Wales

New ‘HMRC’ scam texts follow new lockdown

January 5th 2021

Scammers are already busy sending out fake ‘HMRC’ texts following yesterday’s announcement of another national lockdown.

Frauds exploiting people’s concern and confusion over COVID-19 began as soon as the pandemic hit, with numbers subsequently rocketing. The many themes have included fake test and trace calls to tax refunds, advertisements for non-existent PPE to vaccines, and fraudulent offers to deliver food and medical supplies in return for prepayment.

The latest scam text message also includes a number of variants, with one reading “From HMRC: The third lockdown has been announced, we have been issued a grant off (sic) £240 to help during this period, visit to claim:”

Clicking on the link takes the recipient to a fraudulent website (shown here), which impersonates the official gov.uk site. It tells users that they will need to have their card details ready.

Again, the latest tranche of scam messages includes those promising tax rebates.

Speaking to Sky News, an HMRC spokesperson said: “Criminals are taking advantage of the package of measures announced by the government to support people and businesses affected by coronavirus.

“Scammers text, email or phone taxpayers offering spurious financial support or tax refunds, sometimes threatening them with arrest if they don’t immediately pay fictitious tax owed.

“HMRC has detected 275 COVID-19 related financial scams since March, most by text message. We have asked Internet Service Providers to take down 254 related scam pages,” they added.

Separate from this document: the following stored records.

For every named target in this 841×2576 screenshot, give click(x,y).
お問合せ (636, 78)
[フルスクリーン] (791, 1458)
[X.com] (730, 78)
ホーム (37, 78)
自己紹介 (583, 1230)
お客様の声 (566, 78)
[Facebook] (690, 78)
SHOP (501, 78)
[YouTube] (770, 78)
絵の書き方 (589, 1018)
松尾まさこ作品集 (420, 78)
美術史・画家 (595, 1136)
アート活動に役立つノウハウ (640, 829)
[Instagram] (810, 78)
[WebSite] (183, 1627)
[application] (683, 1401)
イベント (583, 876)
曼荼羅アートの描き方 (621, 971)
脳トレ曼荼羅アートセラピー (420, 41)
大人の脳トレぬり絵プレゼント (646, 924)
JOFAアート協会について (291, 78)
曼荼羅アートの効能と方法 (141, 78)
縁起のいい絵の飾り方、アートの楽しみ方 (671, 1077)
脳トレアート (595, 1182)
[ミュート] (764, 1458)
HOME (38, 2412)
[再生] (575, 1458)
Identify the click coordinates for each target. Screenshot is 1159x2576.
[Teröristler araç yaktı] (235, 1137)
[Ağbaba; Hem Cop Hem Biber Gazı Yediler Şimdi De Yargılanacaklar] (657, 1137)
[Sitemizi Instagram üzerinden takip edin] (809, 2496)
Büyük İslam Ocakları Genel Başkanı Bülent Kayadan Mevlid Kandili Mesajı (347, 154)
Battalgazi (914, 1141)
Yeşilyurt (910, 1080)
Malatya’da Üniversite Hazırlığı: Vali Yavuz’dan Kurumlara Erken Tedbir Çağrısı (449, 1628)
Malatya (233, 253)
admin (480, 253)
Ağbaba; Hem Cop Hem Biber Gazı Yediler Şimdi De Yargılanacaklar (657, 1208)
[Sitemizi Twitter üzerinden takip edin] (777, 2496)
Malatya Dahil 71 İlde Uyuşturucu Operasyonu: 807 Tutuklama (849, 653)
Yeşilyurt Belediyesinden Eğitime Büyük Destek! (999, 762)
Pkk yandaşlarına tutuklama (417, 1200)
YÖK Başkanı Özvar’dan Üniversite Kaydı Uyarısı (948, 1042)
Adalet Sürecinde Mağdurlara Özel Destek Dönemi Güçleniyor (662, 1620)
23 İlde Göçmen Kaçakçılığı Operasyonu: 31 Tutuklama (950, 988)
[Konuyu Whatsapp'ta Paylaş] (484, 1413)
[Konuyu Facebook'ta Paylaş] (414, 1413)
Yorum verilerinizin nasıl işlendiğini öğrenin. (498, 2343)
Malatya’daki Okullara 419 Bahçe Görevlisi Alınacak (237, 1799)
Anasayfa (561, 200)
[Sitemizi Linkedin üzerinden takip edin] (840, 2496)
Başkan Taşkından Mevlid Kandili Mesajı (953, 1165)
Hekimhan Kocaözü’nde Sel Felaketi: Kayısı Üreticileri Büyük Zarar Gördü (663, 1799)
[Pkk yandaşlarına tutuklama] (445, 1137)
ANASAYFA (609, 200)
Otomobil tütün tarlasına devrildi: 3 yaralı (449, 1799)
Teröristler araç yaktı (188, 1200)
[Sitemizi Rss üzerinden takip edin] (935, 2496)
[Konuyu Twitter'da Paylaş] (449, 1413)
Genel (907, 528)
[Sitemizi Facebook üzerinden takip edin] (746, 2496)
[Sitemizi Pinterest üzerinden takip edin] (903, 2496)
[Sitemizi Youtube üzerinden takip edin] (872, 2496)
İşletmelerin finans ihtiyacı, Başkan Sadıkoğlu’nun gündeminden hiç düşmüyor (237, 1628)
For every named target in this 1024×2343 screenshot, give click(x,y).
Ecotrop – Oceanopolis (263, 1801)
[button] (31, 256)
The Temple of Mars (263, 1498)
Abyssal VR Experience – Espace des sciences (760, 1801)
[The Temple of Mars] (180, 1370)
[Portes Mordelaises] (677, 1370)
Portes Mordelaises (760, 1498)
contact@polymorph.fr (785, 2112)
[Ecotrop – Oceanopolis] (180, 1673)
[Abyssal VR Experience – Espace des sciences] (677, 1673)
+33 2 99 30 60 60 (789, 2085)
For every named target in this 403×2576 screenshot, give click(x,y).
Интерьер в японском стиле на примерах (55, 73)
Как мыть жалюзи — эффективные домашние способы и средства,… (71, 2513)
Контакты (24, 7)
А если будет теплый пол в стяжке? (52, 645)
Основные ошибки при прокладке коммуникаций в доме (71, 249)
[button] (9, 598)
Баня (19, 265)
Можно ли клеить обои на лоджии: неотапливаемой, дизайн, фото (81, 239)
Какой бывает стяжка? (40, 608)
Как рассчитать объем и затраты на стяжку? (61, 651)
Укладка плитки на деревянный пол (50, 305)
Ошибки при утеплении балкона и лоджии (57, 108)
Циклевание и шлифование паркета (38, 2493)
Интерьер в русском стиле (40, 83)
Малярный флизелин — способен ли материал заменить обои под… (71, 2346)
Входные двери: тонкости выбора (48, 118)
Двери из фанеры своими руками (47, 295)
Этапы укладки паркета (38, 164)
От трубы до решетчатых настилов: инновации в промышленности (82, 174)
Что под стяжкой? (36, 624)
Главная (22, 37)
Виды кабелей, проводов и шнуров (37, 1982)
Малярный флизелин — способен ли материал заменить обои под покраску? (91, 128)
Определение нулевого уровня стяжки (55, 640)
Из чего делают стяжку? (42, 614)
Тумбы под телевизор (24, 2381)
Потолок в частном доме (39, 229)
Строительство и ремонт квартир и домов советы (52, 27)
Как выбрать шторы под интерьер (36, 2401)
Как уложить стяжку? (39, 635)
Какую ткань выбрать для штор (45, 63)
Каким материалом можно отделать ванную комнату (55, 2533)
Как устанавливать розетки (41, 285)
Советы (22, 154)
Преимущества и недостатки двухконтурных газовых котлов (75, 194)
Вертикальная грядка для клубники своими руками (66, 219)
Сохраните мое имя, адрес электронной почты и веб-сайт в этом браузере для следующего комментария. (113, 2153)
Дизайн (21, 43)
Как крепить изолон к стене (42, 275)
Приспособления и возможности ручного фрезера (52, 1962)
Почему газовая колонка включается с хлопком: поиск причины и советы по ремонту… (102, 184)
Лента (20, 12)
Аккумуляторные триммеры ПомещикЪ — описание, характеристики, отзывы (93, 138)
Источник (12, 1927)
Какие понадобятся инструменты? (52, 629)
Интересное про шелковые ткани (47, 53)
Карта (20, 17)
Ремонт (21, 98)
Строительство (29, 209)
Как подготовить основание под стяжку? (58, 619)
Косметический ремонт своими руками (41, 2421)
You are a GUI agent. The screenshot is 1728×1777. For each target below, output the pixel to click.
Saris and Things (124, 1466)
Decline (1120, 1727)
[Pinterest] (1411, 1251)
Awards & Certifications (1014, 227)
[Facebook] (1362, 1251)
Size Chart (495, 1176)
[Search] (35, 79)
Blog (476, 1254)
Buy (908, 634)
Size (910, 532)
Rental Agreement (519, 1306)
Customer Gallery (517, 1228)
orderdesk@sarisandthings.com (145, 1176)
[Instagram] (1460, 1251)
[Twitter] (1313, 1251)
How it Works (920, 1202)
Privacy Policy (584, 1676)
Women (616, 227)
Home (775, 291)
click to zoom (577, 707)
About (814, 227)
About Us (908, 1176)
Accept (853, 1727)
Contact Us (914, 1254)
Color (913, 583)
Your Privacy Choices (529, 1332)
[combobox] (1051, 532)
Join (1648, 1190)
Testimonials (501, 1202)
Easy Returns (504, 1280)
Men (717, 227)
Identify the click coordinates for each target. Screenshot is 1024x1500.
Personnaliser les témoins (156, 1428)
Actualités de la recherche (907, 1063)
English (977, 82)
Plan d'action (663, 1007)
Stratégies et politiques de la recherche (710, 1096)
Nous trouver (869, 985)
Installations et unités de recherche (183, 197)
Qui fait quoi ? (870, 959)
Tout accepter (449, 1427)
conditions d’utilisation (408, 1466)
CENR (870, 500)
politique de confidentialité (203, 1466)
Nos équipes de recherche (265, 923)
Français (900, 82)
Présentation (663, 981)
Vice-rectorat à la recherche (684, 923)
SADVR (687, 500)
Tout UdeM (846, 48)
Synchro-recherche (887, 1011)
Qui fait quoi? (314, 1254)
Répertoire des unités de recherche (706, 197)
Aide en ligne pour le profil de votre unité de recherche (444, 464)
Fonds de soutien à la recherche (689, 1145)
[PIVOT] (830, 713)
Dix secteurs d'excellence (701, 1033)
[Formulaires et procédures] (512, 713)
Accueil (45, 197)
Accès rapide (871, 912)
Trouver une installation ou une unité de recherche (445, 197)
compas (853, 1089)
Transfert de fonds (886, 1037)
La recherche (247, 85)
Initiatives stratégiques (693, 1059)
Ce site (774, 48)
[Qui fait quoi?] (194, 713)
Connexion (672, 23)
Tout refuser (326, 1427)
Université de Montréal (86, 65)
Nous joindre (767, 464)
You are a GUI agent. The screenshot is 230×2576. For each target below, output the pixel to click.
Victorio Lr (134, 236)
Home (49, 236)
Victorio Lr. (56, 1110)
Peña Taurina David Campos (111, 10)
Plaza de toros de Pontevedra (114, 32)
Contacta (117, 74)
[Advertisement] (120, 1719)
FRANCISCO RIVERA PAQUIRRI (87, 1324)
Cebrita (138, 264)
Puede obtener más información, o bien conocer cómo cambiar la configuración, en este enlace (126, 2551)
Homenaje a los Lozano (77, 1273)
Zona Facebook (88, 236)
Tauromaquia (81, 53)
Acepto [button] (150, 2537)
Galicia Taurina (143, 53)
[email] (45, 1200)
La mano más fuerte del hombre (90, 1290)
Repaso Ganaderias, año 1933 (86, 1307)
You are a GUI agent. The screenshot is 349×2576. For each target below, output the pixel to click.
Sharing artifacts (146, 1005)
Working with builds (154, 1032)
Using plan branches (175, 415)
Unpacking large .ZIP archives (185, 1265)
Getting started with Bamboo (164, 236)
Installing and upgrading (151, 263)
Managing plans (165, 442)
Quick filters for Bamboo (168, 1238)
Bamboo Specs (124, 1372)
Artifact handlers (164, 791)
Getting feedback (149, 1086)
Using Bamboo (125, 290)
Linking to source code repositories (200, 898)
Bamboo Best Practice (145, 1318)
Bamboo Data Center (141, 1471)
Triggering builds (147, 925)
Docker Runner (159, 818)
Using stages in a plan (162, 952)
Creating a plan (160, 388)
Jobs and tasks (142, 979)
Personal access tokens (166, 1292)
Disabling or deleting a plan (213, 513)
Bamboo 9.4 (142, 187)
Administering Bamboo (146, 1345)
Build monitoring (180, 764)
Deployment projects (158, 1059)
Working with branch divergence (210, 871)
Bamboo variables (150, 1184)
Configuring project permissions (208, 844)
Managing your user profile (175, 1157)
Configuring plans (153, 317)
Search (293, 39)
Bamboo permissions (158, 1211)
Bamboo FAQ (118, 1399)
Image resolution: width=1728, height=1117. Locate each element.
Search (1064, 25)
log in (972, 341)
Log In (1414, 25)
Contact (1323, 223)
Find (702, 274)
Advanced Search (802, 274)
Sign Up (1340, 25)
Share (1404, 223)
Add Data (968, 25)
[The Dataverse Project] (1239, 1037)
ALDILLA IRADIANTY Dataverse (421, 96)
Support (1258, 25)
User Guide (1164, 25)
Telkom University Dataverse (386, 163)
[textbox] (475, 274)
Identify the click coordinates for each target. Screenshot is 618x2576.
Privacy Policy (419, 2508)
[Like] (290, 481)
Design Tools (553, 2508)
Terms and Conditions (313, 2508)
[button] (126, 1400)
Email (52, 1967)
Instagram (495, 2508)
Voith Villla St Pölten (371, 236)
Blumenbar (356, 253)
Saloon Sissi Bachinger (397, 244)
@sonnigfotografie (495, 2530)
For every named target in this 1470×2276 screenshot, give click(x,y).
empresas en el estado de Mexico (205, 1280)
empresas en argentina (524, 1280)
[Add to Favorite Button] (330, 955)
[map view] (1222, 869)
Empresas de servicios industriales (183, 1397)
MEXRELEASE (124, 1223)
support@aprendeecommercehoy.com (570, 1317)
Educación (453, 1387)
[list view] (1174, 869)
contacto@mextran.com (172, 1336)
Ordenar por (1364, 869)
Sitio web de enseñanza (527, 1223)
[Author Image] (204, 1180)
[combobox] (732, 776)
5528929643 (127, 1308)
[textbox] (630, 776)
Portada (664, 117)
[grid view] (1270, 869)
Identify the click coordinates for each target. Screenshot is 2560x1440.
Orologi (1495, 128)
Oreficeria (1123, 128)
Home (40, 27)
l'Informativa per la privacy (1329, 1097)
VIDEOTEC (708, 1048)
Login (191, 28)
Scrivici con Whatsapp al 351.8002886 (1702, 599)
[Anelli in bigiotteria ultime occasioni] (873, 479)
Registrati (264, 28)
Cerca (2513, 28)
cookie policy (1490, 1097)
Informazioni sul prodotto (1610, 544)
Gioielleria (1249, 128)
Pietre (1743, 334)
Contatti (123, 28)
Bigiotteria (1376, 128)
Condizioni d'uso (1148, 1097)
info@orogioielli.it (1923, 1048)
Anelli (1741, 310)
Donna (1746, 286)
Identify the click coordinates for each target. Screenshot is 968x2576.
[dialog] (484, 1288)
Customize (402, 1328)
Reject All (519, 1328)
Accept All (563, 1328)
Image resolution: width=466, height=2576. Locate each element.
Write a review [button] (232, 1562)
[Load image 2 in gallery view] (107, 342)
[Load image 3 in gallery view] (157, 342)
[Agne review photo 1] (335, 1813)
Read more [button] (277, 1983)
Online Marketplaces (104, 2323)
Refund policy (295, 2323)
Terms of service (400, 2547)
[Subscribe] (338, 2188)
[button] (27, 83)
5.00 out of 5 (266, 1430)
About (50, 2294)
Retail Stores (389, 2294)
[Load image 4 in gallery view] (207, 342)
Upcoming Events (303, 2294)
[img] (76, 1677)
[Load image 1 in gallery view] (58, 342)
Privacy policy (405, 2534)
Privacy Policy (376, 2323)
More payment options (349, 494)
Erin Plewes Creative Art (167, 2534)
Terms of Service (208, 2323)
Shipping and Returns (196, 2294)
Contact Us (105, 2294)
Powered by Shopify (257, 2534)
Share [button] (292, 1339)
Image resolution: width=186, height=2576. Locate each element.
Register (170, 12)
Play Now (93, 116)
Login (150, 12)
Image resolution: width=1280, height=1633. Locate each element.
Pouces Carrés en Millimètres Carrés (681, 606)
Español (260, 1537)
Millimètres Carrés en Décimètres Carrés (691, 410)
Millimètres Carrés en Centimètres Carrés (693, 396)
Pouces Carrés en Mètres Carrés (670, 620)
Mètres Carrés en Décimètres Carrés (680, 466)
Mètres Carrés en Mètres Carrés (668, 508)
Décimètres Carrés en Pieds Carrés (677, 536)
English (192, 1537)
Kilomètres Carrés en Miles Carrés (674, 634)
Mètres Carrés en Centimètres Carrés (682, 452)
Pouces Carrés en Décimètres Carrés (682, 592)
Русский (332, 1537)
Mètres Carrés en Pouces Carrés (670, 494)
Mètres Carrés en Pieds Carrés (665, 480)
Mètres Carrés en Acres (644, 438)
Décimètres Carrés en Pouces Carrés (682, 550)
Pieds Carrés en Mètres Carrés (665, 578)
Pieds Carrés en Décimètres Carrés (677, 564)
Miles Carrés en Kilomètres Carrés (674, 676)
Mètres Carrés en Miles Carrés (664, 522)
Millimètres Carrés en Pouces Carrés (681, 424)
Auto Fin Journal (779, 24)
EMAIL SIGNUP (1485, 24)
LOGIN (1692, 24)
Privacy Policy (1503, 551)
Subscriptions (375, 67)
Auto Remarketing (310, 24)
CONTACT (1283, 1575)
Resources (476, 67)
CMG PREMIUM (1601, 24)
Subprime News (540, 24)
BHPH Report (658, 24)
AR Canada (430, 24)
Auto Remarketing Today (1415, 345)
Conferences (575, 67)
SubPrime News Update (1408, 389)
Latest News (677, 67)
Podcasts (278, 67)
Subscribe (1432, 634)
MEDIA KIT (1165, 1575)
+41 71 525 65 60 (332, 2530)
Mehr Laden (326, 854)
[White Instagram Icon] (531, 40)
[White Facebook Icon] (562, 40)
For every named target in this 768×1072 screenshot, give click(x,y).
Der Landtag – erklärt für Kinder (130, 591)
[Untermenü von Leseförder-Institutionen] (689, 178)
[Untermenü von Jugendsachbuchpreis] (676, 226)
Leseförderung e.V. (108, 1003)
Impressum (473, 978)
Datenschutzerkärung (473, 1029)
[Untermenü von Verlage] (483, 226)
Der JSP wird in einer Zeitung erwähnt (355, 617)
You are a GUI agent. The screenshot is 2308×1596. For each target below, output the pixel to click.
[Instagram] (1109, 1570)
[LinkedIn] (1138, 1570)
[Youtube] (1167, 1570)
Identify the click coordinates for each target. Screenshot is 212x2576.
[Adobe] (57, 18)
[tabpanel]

“Several of the scams mimic government messages as a way of appearing authentic and unthreatening.

“Over the last year HMRC reported 3,387 phone numbers being used in tax-related phone scams to telecommunication companies for takedown, and responded to over 306,219 reports of phone scams from the public, an increase of 47% on the previous year.”

Any unsolicited texts, emails or phone calls claiming to be from HMRC offering financial assistance, informing you that you have either underpaid or overpaid tax or requesting your bank details, should be treated with suspicion.

Also, any website claiming to be an official government site should have the www.gov.uk address. (NHS sites’ URL is www.nhs.uk).

The NCSC advises that suspicious text messages should be forwarded free of charge to 7726. If you discover that you have been the victim of COVID-related or any other type of fraud, report it to Action Fraud at www.actionfraud.police.uk or by calling 0300 123 2040.